But the advantage only holds for the use case where the analytical data is from one transactional system rather than a data warehouse combining data from multiple upstream databases, as they often do.
Doug Henschen, vice president and principal analyst with Constellation Research, said one thing the database vendors – including Oracle, MongoDB, and Snowflake – had in common was a desire to broaden their capabilities to prevent customers from turning to third-party products to satisfy their needs.
"The rise of 'modern cloud-native apps' has increased demand for such versatility. However, customers will still be choosing their database/database service based on their primary use case and need. MongoDB, for example, will still appeal primarily to developers seeking an agile platform for application development. It now has a fairly compelling set of capabilities for operational analytics, but it's not a SQL data warehouse/mart platform capable of being foundation for BI and analytics.
"Conversely, Snowflake is saying outright that it's not going after the traditional transactional database market, it's quite literally calling them 'Native Apps' where there's a need for transactional and analytical data together in real time."

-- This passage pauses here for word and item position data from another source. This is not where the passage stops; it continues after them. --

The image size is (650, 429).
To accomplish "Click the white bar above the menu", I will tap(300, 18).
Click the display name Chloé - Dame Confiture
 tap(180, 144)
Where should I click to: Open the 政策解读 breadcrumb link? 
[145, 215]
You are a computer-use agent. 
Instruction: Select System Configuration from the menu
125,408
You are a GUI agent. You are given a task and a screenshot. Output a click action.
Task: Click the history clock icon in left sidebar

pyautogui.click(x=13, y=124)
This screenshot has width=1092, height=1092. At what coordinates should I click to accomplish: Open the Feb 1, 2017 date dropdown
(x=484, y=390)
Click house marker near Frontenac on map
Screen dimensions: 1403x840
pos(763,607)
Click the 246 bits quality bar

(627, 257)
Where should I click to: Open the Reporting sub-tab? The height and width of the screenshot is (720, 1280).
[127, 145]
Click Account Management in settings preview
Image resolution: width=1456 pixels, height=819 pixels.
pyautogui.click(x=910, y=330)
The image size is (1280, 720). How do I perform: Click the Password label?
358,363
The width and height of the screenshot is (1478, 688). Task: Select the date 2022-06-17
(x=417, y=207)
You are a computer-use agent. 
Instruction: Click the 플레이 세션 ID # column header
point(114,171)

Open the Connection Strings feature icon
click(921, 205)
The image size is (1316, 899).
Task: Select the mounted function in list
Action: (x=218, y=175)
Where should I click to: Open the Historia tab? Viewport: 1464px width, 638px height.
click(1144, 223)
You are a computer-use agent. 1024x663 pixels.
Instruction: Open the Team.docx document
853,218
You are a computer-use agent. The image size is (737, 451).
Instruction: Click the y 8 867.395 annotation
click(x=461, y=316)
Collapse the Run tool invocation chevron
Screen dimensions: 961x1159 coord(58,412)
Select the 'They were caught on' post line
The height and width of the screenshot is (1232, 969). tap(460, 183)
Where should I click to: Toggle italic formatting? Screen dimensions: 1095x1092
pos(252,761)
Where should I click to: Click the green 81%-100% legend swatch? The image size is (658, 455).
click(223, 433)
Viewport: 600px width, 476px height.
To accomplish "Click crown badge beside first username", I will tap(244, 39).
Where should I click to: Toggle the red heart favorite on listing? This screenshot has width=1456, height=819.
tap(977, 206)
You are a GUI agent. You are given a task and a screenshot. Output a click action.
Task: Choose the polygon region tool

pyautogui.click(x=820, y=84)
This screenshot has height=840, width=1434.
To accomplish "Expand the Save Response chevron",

In that sense, the vendors were talking to their own customers, rather than the broader market, Henschen said. "Each database vendor is promising their customers that they'll be able to do more with their product, but I don't see it as changing the fundamental use case or initial buyer of the product, even if use cases and user populations expand a bit as these new capabilities mature."
While that might be good news for Snowflake customers, it falls short of the "wave of innovation" promised. Perhaps that's what happens when you try to build a Snowpark in the desert. ®